Alpers closes his essay with some quotations from 1939 using The Wizard of Oz as a source for political metaphors:
Even before the movie’s premiere, an August 12, 1939, letter to the editor in the New York Times compared FDR to the Wizard:
So many people believed in our President’s ability to solve the depression that he was looked upon as a doctor of economics and philosophy...The President wanted to be popular with the people and granted almost every demand to make the country happy.

It brings to mind that juvenile tale, “The Wizard of Oz.” The Scarecrow wanted brains; the Tin Woodman wanted a heart; the Lion wanted courage. The Wizard gave the Scarecrow brains of bran mixed with pins and needles. The Tin Woodman received a heart made of silk and stuffed with sawdust. The Lion was given a potion which was poured into a beautiful gold dish from a green bottle. Oz, left to himself, smiled to think of his success in giving the three friends exactly what they thought they wanted . . .

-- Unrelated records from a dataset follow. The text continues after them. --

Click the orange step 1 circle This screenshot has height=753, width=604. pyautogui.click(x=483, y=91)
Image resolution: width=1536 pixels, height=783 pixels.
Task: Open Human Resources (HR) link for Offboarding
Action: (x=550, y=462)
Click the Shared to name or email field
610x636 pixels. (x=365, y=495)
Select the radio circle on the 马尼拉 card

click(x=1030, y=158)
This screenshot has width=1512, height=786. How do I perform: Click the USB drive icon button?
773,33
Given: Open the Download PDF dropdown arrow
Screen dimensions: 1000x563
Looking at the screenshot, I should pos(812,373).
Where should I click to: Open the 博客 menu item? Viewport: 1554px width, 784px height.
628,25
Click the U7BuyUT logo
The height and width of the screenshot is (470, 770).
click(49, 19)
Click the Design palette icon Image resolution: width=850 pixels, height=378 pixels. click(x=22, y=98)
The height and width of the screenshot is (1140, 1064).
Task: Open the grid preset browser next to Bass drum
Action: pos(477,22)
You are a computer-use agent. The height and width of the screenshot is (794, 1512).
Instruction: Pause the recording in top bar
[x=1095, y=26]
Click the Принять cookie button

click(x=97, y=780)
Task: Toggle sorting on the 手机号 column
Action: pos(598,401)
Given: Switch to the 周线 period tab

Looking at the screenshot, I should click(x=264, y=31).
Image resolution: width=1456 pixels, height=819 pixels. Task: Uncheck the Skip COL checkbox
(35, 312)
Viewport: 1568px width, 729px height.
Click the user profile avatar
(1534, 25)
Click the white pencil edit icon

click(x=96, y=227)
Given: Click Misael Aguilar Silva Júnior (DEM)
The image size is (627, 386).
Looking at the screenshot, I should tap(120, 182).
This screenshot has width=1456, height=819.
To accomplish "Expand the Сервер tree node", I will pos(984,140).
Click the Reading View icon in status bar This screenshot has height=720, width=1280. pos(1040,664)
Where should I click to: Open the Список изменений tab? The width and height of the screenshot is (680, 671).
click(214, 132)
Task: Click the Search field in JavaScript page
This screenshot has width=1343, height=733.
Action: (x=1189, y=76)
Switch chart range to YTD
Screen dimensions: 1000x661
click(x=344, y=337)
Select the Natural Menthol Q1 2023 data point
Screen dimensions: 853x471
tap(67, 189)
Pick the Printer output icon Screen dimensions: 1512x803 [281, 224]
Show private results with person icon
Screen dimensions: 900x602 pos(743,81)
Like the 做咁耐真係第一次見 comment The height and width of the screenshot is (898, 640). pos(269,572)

It now remains for the next Congress to eliminate all the pins and needles from our private economy so that we can start to pay off some of that 25 billion doctor’s bill and save a little money for the rainy day.
Conservative Senator Arthur Vandenberg (R-MI) picked up the same theme two days later. Speaking before the National Fraternal Congress, Vandenberg declared that the Great Depression cannot be ended by “any Wizard of Oz who tries to build a solvent prosperity around an insolvent treasury.”
The Times letter alluded to the Scarecrow's bran-new sharp brains in his head, and the Cowardly Lion's drink of courage--details from L. Frank Baum's book. Within a couple of generations, most Americans would be thinking of the Scarecrow's brains as a diploma and the Cowardly Lion's courage as a medal.


Anonymous said...

In my opinion, the depiction of the Kansas farm derives from the 1903 Broadway show in which there were plenty of farmhands and dairy maids, even a golfer. Amateur and stock companies were still mounting the show in the 1930s, and that's the idea that most Americans would have had of The Wizard of Oz, so seeing a similar depiction in the movie adaptation doesn't strike me as odd. What's odd is that the MGM movie adaptation is as close to the book as it is.

J. L. Bell said...

That's an interesting observation. One of these days I'm going to write about "hidden" versions of our nation's myths that were extremely influential in their times but later forgotten: the stage versions of Wizard and Uncle Tom's Cabin, the Superman radio show, etc.

David Lee Ingersoll said...

It's the stage versions of many stories that form the spines of our common fantasy stories. The filmed versions of Frankenstein, Dracula and Dr. Jeckyll and Mr. Hydewere all based more on popular play adaptations of the novels than the novels themselves.

J. L. Bell said...

It makes sense for plays to feed into movies since some stories have to change to work off the page: to provide a sounding-board for what in prose could be an internal monologue, for instance, or to tell a story without a narrator or not in documentary form.

And with movies and then television becoming the 20th-century's dominant form of mass entertainment, it also makes sense for those to be the versions that most people know.